Duncan McCargo  12:26 
I see. Now, these are absolutely fascinating topics. There also was, again, there's in the title, they're contentious. And they're tricky, and they're messy, and they're complicated. How do you go about doing research about these kinds of movements, especially when you're doing your field work long after these movements have taken place? So you're asking people about their memories about things that have happened as long ago as 1988? I know there's a huge number of interviews in your PhD, I couldn't find the the total number, but I saw there was at least up to an interview 133 there somewhere. So you talked to very large numbers of people, how did you manage to find them and build up a picture of the movements that have taken place quite a while ago that you could fit into your framework?

Van Tran  13:11 
So first of all, I think that I was also fortunate that I conducted my fieldwork during the time of political liberalisation in Myanmar. And that allowed me to start collaborating with independent research institutes as well as independent laboratories within the country in order to reach out to potential interviewees people who either witnessed or took part in the 1988 or 2007 protest events in Yangon, as well as outside of Yangon. And at the same time, across most of the bookshops that I visited in Yangon, during those years of my fieldwork, the memoirs and personal accounts and reports by former political activist during this time, were also popular items on the shelves, and I was just able to just go and purchase these books, really good price. So in a way, it was a very conducive environment for data collection. And furthermore, I also wanted to share that at that time, I was actually surprised by how open people were to sharing their personal experiences during these contentious episodes. Especially, you know, my research participants were quite happy to have a chance to share with me about the stories that they themselves might not have had opportunities to share with other people before. And the interviews that I conducted, therefore became very relaxing and easygoing, despite the fact that this is a difficult topic. It appears that both political activist as well as people without any kind of political background, or they both enjoy they conversation. And they both appreciated this time that they could take advantage of in order to share about what these protest events and what these contentious episodes meant to them personally.

·····

Given task. Print the part of the interview transcript from "Duncan McCargo  12:26" up to and including "into your framework?". The entries after this point are separate material with no connection to the interview transcript.

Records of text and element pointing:

·····

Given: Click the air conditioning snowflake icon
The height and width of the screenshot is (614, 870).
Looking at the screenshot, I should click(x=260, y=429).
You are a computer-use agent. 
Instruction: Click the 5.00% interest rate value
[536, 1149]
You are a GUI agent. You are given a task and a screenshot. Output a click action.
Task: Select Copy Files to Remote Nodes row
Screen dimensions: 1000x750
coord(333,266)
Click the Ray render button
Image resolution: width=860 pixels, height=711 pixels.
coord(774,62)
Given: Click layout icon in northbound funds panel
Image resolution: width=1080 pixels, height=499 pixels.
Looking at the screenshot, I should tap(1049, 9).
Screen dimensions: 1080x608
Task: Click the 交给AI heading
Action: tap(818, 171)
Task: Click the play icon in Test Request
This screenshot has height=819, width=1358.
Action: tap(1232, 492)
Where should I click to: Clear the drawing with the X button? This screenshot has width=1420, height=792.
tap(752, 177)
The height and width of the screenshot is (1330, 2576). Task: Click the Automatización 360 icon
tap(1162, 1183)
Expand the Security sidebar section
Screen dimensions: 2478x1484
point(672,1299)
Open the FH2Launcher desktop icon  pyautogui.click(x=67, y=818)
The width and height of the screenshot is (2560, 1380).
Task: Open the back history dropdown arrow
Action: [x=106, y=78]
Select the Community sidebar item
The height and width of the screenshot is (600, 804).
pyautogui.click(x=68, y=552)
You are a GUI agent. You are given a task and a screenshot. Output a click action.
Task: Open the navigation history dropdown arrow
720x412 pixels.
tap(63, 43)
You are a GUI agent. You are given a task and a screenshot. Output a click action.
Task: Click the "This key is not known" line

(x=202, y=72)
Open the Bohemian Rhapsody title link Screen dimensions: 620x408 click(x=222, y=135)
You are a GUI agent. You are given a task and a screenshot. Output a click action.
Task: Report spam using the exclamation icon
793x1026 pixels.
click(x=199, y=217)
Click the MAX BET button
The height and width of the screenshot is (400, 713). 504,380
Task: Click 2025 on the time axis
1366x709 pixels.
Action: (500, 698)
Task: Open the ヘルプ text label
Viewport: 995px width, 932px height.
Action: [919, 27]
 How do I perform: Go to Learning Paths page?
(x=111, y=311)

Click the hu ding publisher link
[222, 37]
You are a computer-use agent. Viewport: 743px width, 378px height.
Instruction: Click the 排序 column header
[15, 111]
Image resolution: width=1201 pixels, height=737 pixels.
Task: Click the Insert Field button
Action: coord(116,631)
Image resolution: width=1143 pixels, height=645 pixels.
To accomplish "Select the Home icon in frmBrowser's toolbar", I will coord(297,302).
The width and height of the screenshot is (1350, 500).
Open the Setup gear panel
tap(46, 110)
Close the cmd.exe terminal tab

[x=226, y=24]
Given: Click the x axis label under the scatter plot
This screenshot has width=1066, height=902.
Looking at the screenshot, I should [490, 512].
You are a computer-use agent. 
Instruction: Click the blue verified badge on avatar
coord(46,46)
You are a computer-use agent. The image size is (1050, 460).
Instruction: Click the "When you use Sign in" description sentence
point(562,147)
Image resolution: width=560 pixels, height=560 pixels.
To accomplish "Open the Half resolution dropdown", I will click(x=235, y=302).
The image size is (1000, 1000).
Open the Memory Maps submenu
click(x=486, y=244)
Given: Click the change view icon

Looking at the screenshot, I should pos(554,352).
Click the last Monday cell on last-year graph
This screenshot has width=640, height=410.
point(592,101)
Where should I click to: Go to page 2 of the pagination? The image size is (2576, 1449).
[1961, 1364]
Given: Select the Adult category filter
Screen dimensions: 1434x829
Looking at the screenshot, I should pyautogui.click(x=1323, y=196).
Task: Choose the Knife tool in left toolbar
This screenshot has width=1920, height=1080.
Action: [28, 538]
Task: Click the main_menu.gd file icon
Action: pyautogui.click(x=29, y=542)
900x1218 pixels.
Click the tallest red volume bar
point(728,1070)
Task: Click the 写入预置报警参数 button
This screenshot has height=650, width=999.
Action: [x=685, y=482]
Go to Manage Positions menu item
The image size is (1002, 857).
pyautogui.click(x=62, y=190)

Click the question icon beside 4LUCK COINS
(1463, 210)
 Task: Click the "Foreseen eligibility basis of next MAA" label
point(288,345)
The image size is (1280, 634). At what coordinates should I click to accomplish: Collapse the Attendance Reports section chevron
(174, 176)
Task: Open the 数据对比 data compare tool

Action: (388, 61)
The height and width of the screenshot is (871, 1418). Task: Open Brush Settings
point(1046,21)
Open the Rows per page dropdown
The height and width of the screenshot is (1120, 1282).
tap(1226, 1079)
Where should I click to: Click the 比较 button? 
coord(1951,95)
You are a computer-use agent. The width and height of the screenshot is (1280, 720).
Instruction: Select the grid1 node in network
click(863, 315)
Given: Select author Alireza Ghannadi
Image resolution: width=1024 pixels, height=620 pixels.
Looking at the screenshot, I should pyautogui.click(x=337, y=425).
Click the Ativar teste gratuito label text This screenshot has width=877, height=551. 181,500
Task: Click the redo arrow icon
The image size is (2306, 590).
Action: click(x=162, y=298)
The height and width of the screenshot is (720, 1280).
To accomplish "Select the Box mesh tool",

·····

The result.
Duncan McCargo  12:26 
I see. Now, these are absolutely fascinating topics. There also was, again, there's in the title, they're contentious. And they're tricky, and they're messy, and they're complicated. How do you go about doing research about these kinds of movements, especially when you're doing your field work long after these movements have taken place? So you're asking people about their memories about things that have happened as long ago as 1988? I know there's a huge number of interviews in your PhD, I couldn't find the the total number, but I saw there was at least up to an interview 133 there somewhere. So you talked to very large numbers of people, how did you manage to find them and build up a picture of the movements that have taken place quite a while ago that you could fit into your framework?